Een leven vol muziek: vorige week werd Axelle Red nog gelauwerd in de Eregalerij van Radio 2 voor haar opmerkelijke muzikale carrière. In de afgelopen 25 jaar van Axelle’s carrière resulteerden haar samenwerkingen met gerenommeerde muzikanten, songschrijvers en producers (onder meer Isaac Hayes, Youssou N’Dour, Charles Aznavour, Albert Hammond, Mark Plati, Shelly Peiken, Steve Cropper, etc.) in internationale successen. Haar engagement – als artieste maar ook als mensenrechtenactiviste, voor Unicef o.a. en recent Handicap International – leverde haar verscheidene eretitels op: Chevalier dans l’Ordre des Arts et des Lettres, Commandeur in de Kroonorde, Doctor Honoris Causa.

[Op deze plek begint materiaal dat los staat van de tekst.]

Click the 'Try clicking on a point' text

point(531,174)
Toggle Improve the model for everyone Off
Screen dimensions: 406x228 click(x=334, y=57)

Vijf jaar na haar meest recente studioplaat ‘Rouge Ardent’ verrast Axelle ons met nieuw werk: ‘EXIL’. Voor haar nieuwe studioalbum ‘EXIL’ trok Axelle naar LA waar ze samenwerkte met o.a. Dave Stewart (ex-Eurythmics).
OVER ‘EXIL’
‘Wil je een wordcloud maken bij het woord Exil?’ vraag ik haar. Wij zijn twee uur ver in ons gesprek aan de lange, smalle eikenhouten salontafel bij haar thuis, een beschermde zeventiende-eeuwse boerderij aan de rand van Brussel. Ze neemt mijn schrift en mijn pen, en begint te schrijven. ‘In chains’. ‘Trofee’. ‘A la recherche de liberté’. ‘Esclavage’. Frans, Nederlands en Engels lopen in elkaar over. ‘Soldaat’. ‘Fortuna – materieel of spiritueel’. ‘Dîner du roi’. Bij elk woord dat er op het blad verschijnt, geeft ze een uitleg. ‘Jeune princesse’. ‘Héro’. ‘Cupidité’. Ze praat snel, alsof ze de beeldenstroom in haar hoofd moet bijbenen. Over Syriëstrijders en kruisvaarders, Libië en Trump, Griekse goden en verloren liefdes.

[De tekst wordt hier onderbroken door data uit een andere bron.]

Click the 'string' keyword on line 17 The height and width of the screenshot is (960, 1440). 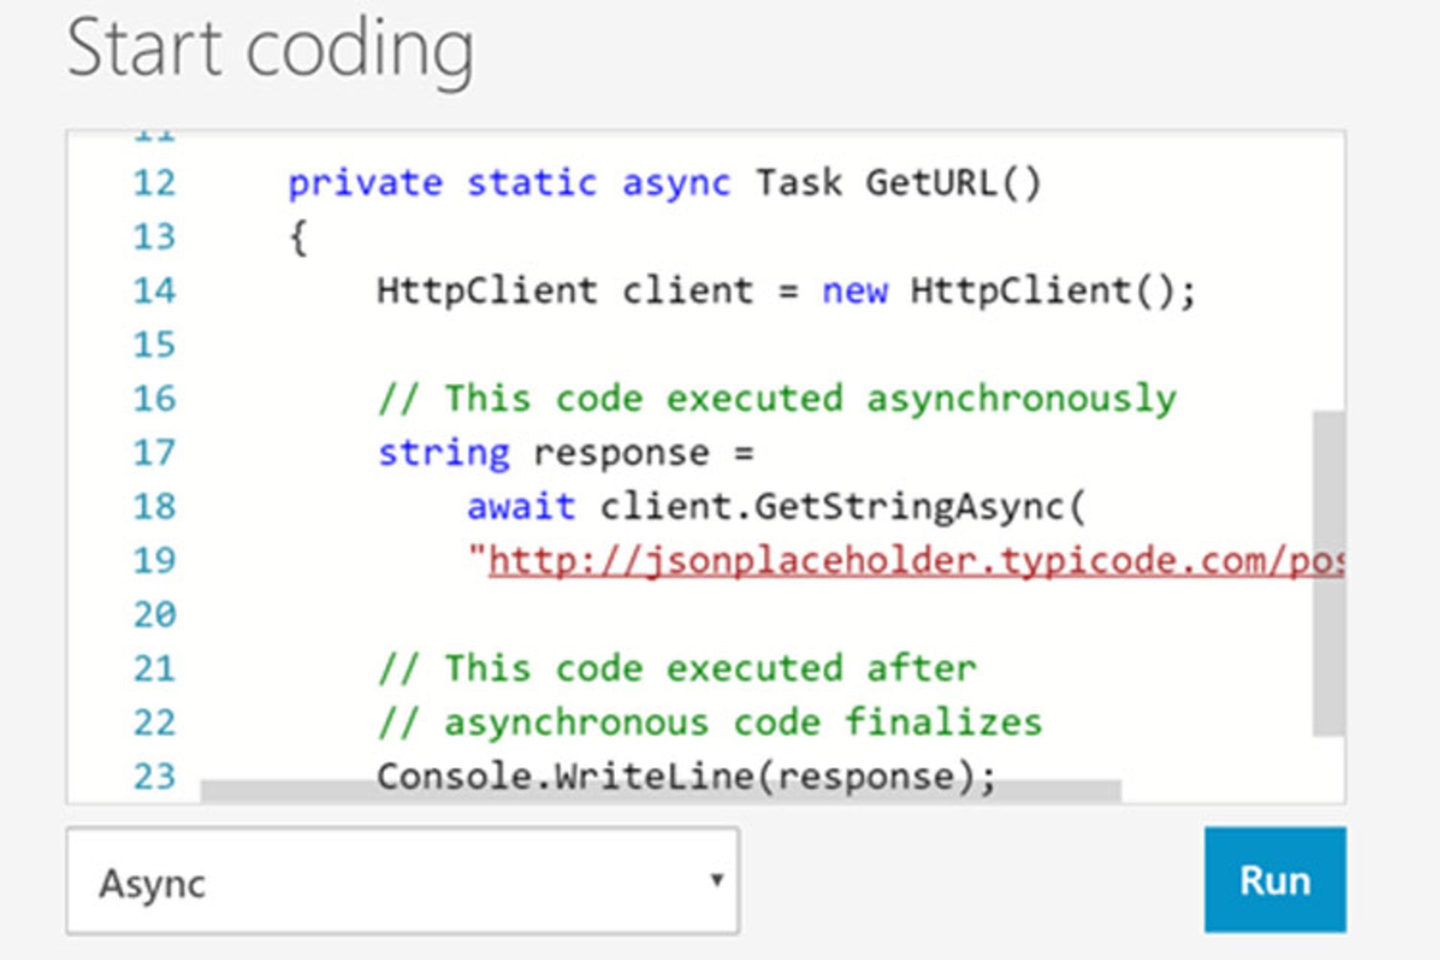pos(444,453)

Het is vreemd, merk ik op als ze uitgepraat is, dat al die woorden een negatieve bijklank hebben, terwijl Exil toch een overwegend zonnige plaat is. ‘O, maar ik ben positiever dan ooit. Alle ellende die we om ons heen zien, schudt de jonge generatie wakker. Het engagement groeit, het verantwoordelijkheidsbesef is daar. Het keerpunt komt eraan.’

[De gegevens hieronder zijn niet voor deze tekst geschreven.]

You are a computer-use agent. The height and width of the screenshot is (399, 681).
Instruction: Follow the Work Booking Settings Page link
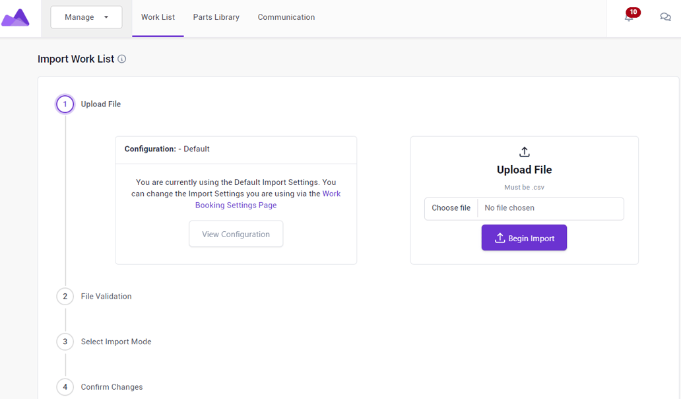pos(268,200)
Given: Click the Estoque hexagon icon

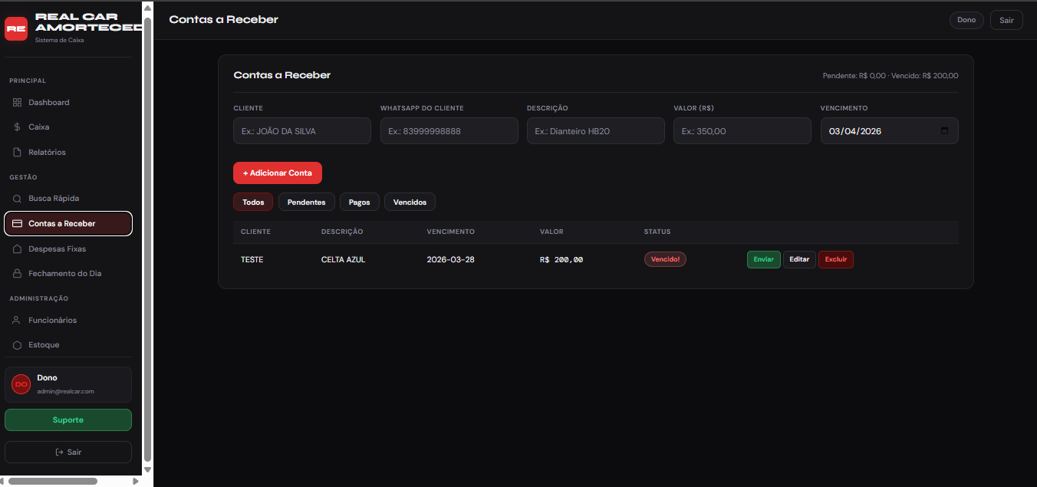Looking at the screenshot, I should pyautogui.click(x=17, y=345).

Het was me niet opgevallen, toen ik het album een eerste keer beluisterde, dat er zo veel lagen in zaten. Ik had songs over de liefde gehoord, en het onvermogen om ze ten volle te beleven. Dat was allicht wat ik wilde horen. Telkens als ze haar engagement in haar songs had geëtaleerd, werd ze daarop afgerekend. Heel vaak heb ik gedacht: bespaar je de ellende, schrijf gewoon weer een rechttoe-rechtane lovesong. Een good old Je t’attends, een Parce que c’est toi 2.0.
Op Exil, zo blijkt, doet ze beter. Op Exil is elke song én romantisch én idealistisch.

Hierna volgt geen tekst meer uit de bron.